- [EXERCISE GOAL]:
Copy out the records below exactly, from the line containing "has height=905, width=1600." through the line containing "icu-admissions-label: 441 is", both of those lines included.

Top of MATERIAL TO PROCESS

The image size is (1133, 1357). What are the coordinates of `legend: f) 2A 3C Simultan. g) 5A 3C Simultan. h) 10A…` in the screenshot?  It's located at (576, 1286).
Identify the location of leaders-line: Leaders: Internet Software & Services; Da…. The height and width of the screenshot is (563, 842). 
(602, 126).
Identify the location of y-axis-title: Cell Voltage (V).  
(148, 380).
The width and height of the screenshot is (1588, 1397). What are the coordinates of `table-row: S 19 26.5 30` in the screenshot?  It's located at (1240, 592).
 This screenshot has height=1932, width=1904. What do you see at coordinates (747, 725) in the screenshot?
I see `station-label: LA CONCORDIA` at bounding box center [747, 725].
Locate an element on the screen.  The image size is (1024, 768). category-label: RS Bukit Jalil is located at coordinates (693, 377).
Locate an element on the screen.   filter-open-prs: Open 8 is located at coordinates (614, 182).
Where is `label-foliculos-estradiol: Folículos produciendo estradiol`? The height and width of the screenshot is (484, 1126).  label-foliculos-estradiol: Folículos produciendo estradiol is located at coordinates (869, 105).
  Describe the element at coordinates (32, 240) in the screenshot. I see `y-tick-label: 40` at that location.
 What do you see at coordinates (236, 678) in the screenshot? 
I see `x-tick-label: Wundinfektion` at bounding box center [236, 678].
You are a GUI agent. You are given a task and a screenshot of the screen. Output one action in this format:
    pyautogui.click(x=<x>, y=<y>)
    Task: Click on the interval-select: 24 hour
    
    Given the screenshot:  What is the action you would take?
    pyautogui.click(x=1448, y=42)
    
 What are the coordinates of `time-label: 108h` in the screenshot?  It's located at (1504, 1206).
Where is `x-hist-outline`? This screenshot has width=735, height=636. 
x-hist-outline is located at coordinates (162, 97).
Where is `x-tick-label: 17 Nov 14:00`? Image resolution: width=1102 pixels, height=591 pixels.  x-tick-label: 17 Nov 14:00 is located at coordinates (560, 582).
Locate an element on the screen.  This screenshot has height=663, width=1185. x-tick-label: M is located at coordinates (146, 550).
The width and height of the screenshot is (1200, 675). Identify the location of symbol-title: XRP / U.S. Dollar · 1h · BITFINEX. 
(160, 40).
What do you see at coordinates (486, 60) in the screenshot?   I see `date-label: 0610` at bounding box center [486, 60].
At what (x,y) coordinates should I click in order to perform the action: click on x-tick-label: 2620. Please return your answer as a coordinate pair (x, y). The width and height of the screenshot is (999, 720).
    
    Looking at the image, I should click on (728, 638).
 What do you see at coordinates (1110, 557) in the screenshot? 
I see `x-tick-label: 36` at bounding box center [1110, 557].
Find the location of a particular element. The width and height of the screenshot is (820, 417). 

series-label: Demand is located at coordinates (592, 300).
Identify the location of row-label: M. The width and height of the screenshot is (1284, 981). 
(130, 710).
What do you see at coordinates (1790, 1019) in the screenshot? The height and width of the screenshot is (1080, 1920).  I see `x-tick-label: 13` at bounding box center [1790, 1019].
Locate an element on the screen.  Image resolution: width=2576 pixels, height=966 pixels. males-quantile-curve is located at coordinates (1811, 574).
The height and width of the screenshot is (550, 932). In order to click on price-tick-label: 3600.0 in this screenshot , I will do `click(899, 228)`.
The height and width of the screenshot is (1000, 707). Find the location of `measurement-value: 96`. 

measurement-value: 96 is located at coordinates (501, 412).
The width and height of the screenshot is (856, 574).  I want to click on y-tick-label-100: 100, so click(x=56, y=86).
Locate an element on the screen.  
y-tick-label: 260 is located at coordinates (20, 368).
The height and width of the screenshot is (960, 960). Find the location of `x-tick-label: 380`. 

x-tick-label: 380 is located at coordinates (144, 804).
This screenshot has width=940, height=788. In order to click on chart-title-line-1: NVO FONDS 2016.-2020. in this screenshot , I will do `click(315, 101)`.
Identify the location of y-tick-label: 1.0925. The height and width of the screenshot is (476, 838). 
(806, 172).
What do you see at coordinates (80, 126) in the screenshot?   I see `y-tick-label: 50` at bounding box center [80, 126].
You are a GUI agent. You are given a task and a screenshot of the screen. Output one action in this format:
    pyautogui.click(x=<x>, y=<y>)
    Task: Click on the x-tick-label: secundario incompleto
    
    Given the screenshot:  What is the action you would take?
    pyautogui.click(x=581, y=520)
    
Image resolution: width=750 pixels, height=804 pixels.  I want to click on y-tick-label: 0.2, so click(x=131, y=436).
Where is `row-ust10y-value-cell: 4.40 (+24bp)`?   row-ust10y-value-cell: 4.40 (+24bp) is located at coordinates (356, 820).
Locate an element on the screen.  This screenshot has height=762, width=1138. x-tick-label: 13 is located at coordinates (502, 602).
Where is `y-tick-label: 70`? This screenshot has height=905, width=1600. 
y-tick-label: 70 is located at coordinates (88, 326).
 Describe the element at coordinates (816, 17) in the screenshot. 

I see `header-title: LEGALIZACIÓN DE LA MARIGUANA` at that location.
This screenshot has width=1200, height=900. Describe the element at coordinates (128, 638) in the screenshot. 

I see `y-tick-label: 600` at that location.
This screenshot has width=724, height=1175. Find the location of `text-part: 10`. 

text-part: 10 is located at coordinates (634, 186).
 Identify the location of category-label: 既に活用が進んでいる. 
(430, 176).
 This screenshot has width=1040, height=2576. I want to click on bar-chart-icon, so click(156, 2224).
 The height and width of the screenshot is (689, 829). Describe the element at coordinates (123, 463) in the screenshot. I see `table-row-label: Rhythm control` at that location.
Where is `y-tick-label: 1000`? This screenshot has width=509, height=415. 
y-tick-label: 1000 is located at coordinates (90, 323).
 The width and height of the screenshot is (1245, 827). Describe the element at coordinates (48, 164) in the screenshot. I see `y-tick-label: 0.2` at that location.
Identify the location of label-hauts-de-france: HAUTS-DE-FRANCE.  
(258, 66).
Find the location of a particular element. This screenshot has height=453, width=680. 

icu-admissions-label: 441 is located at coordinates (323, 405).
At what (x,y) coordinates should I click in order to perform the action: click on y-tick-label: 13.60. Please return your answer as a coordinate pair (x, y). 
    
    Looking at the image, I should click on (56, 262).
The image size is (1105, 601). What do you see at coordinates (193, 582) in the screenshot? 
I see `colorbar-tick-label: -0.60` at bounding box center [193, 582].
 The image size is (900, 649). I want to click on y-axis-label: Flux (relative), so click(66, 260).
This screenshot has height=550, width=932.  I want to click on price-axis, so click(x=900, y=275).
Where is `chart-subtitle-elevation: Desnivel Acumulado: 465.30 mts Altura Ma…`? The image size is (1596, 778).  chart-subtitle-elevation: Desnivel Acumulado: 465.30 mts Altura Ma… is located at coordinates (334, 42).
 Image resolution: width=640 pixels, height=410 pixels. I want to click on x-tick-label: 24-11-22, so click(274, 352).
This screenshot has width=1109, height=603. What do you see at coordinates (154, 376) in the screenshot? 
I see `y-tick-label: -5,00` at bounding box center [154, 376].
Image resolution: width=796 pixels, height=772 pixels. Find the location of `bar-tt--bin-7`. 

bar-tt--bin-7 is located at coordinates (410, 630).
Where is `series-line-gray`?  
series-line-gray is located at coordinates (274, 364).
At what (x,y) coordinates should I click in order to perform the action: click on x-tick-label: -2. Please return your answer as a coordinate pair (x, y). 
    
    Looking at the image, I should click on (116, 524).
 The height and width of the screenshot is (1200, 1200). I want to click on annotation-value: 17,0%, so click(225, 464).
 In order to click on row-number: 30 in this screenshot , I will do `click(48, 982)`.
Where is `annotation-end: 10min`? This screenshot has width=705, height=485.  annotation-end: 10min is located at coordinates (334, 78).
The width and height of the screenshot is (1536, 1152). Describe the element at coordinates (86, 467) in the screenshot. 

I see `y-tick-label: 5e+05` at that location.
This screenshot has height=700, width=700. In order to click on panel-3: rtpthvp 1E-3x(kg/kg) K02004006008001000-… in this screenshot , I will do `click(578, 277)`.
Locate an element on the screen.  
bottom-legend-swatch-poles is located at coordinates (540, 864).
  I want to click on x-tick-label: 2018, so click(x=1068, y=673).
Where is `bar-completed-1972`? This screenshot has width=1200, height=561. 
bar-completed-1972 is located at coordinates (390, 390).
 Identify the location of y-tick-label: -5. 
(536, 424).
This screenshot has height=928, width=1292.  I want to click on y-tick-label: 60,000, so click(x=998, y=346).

Bottom of MATERIAL TO PROCESS

- [FINISHED TASK]:
Where is `y-tick-label: 70`? This screenshot has height=905, width=1600. 
y-tick-label: 70 is located at coordinates (88, 326).
 Describe the element at coordinates (816, 17) in the screenshot. 

I see `header-title: LEGALIZACIÓN DE LA MARIGUANA` at that location.
This screenshot has width=1200, height=900. Describe the element at coordinates (128, 638) in the screenshot. 

I see `y-tick-label: 600` at that location.
This screenshot has width=724, height=1175. Find the location of `text-part: 10`. 

text-part: 10 is located at coordinates (634, 186).
 Identify the location of category-label: 既に活用が進んでいる. 
(430, 176).
 This screenshot has width=1040, height=2576. I want to click on bar-chart-icon, so click(156, 2224).
 The height and width of the screenshot is (689, 829). Describe the element at coordinates (123, 463) in the screenshot. I see `table-row-label: Rhythm control` at that location.
Where is `y-tick-label: 1000`? This screenshot has width=509, height=415. 
y-tick-label: 1000 is located at coordinates (90, 323).
 The width and height of the screenshot is (1245, 827). Describe the element at coordinates (48, 164) in the screenshot. I see `y-tick-label: 0.2` at that location.
Identify the location of label-hauts-de-france: HAUTS-DE-FRANCE.  
(258, 66).
Find the location of a particular element. This screenshot has height=453, width=680. 

icu-admissions-label: 441 is located at coordinates (323, 405).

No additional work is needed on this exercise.